Similarly, on November 23, 2018, a leading Indian business daily came with a headline, ‘Lupin launches first Chatbot for patients to know about their ailments.’ It further elaborated, the Chatbot named ‘ANYA’, is designed to provide medically verified information for health-related queries. The disease awareness bot aims to answer patient queries related to ailments,’ the report highlighted.

Chatbots – global market outlook:

According to the report, titled ‘Healthcare Chatbots – Global Market Outlook (2017-2026),’the Global Healthcare Chat bots market accounted for USD 97.46 million in 2017 and is expected to reach USD 618.54 million by 2026 growing at a CAGR of 22.8 percent.

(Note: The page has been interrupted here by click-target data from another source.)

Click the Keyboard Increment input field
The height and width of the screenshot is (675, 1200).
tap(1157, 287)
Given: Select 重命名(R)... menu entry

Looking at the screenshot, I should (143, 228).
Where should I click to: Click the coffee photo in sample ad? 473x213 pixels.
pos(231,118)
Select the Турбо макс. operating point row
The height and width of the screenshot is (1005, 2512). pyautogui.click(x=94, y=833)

The increasing demand for Chatbot ‘virtual health assistance’, is fueled primarily by the following two key growth drivers, the report added:

  • Increasing penetration of high-speed Internet.
  • Rising adoption of smart devices.

Conclusion:

With the steep increase of the usage of the Internet and smart phones, general demand to have greater access to customized information is also showing a sharp ascending trend, over a period of time. A general expectation of individuals is to get such information immediately and in a user-friendly way.

Encouraged by this trend, and after a reasonably thorough information gathering process, mainly from the cyberspace, many patients now want to more actively participate in their treatment decision making process with the doctors. This new development has a great relevance to drug companies, besides other health service providers. They get an opportunity to proactively interact and engage with patients in various innovative ways, responding to individual health needs and requirements, thereby boosting the sales revenue of the corporation.

The unique AI-driven technological platform of pharma ‘Chatbots’, is emerging as cutting-edge tools for more productive stakeholder engagement – so important for achieving business excellence in the digital world. The recent growth trajectory of ‘Chatbots’ in the health care space, vindicates this point.

By: Tapan J. Ray   

Disclaimer: The views/opinions expressed in this article are entirely my own, written in my individual and personal capacity. I do not represent any other person or organization for this opinion.